## PROBLEM:
Whether an entry is long or short, retype it exactly.

Dataset entries
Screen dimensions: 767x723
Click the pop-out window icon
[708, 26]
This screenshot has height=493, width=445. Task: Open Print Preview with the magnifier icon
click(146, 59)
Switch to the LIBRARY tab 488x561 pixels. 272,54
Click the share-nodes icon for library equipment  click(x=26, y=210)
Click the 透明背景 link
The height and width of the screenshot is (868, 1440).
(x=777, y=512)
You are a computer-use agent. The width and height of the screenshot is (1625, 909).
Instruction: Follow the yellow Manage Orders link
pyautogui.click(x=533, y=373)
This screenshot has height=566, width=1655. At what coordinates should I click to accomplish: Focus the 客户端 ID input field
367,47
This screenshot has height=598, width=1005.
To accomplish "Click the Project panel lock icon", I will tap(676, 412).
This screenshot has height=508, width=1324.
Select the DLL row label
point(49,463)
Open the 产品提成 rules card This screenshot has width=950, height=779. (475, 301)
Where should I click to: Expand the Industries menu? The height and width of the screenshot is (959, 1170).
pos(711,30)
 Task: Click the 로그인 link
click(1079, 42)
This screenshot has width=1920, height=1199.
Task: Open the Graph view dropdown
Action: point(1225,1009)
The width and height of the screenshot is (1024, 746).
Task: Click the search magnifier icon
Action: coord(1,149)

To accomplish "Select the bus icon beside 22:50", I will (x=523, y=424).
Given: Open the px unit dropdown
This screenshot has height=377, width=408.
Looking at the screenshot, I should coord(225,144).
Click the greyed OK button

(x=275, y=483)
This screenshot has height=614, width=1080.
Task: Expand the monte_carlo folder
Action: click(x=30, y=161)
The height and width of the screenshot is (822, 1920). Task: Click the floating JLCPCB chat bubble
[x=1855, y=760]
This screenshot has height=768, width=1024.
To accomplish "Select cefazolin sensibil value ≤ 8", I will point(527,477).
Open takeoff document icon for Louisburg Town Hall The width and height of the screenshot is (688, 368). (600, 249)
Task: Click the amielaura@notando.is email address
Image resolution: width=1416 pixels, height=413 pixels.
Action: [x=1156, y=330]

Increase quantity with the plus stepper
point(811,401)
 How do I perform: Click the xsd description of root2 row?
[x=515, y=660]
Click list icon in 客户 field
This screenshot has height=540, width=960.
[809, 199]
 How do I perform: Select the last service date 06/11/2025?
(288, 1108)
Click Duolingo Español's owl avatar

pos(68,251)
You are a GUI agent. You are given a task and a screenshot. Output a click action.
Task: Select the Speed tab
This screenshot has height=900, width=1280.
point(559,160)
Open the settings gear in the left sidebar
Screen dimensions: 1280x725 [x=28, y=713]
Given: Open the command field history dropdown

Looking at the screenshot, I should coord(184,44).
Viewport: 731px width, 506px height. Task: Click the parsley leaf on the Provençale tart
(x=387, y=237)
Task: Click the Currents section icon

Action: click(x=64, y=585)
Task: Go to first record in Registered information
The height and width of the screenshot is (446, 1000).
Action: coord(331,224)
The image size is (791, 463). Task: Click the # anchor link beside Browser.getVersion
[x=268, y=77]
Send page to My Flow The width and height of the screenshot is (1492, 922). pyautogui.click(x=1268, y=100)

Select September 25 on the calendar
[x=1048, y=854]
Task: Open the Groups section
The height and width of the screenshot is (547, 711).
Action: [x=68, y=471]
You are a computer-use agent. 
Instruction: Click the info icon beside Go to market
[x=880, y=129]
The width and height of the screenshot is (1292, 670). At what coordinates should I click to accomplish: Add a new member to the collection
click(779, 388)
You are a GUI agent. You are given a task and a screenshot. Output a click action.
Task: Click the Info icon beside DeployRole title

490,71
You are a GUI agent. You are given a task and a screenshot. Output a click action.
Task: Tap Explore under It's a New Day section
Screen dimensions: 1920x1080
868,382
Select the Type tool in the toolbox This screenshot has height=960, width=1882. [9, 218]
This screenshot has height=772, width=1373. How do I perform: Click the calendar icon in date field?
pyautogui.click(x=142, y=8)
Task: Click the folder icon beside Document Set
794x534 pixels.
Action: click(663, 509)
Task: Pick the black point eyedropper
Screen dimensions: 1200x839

## TASK RESULT:
Screen dimensions: 767x723
Click the pop-out window icon
[708, 26]
This screenshot has height=493, width=445. Task: Open Print Preview with the magnifier icon
click(146, 59)
Switch to the LIBRARY tab 488x561 pixels. 272,54
Click the share-nodes icon for library equipment  click(x=26, y=210)
Click the 透明背景 link
The height and width of the screenshot is (868, 1440).
(x=777, y=512)
You are a computer-use agent. The width and height of the screenshot is (1625, 909).
Instruction: Follow the yellow Manage Orders link
pyautogui.click(x=533, y=373)
This screenshot has height=566, width=1655. At what coordinates should I click to accomplish: Focus the 客户端 ID input field
367,47
This screenshot has height=598, width=1005.
To accomplish "Click the Project panel lock icon", I will tap(676, 412).
This screenshot has height=508, width=1324.
Select the DLL row label
point(49,463)
Open the 产品提成 rules card This screenshot has width=950, height=779. (475, 301)
Where should I click to: Expand the Industries menu? The height and width of the screenshot is (959, 1170).
pos(711,30)
 Task: Click the 로그인 link
click(1079, 42)
This screenshot has width=1920, height=1199.
Task: Open the Graph view dropdown
Action: point(1225,1009)
The width and height of the screenshot is (1024, 746).
Task: Click the search magnifier icon
Action: coord(1,149)

To accomplish "Select the bus icon beside 22:50", I will (x=523, y=424).
Given: Open the px unit dropdown
This screenshot has height=377, width=408.
Looking at the screenshot, I should coord(225,144).
Click the greyed OK button

(x=275, y=483)
This screenshot has height=614, width=1080.
Task: Expand the monte_carlo folder
Action: click(x=30, y=161)
The height and width of the screenshot is (822, 1920). Task: Click the floating JLCPCB chat bubble
[x=1855, y=760]
This screenshot has height=768, width=1024.
To accomplish "Select cefazolin sensibil value ≤ 8", I will point(527,477).
Open takeoff document icon for Louisburg Town Hall The width and height of the screenshot is (688, 368). (600, 249)
Task: Click the amielaura@notando.is email address
Image resolution: width=1416 pixels, height=413 pixels.
Action: [x=1156, y=330]

Increase quantity with the plus stepper
point(811,401)
 How do I perform: Click the xsd description of root2 row?
[x=515, y=660]
Click list icon in 客户 field
This screenshot has height=540, width=960.
[809, 199]
 How do I perform: Select the last service date 06/11/2025?
(288, 1108)
Click Duolingo Español's owl avatar

pos(68,251)
You are a GUI agent. You are given a task and a screenshot. Output a click action.
Task: Select the Speed tab
This screenshot has height=900, width=1280.
point(559,160)
Open the settings gear in the left sidebar
Screen dimensions: 1280x725 [x=28, y=713]
Given: Open the command field history dropdown

Looking at the screenshot, I should coord(184,44).
Viewport: 731px width, 506px height. Task: Click the parsley leaf on the Provençale tart
(x=387, y=237)
Task: Click the Currents section icon

Action: click(x=64, y=585)
Task: Go to first record in Registered information
The height and width of the screenshot is (446, 1000).
Action: coord(331,224)
The image size is (791, 463). Task: Click the # anchor link beside Browser.getVersion
[x=268, y=77]
Send page to My Flow The width and height of the screenshot is (1492, 922). pyautogui.click(x=1268, y=100)

Select September 25 on the calendar
[x=1048, y=854]
Task: Open the Groups section
The height and width of the screenshot is (547, 711).
Action: [x=68, y=471]
You are a computer-use agent. 
Instruction: Click the info icon beside Go to market
[x=880, y=129]
The width and height of the screenshot is (1292, 670). At what coordinates should I click to accomplish: Add a new member to the collection
click(779, 388)
You are a GUI agent. You are given a task and a screenshot. Output a click action.
Task: Click the Info icon beside DeployRole title

490,71
You are a GUI agent. You are given a task and a screenshot. Output a click action.
Task: Tap Explore under It's a New Day section
Screen dimensions: 1920x1080
868,382
Select the Type tool in the toolbox This screenshot has height=960, width=1882. [9, 218]
This screenshot has height=772, width=1373. How do I perform: Click the calendar icon in date field?
pyautogui.click(x=142, y=8)
Task: Click the folder icon beside Document Set
794x534 pixels.
Action: click(663, 509)
Task: Pick the black point eyedropper
Screen dimensions: 1200x839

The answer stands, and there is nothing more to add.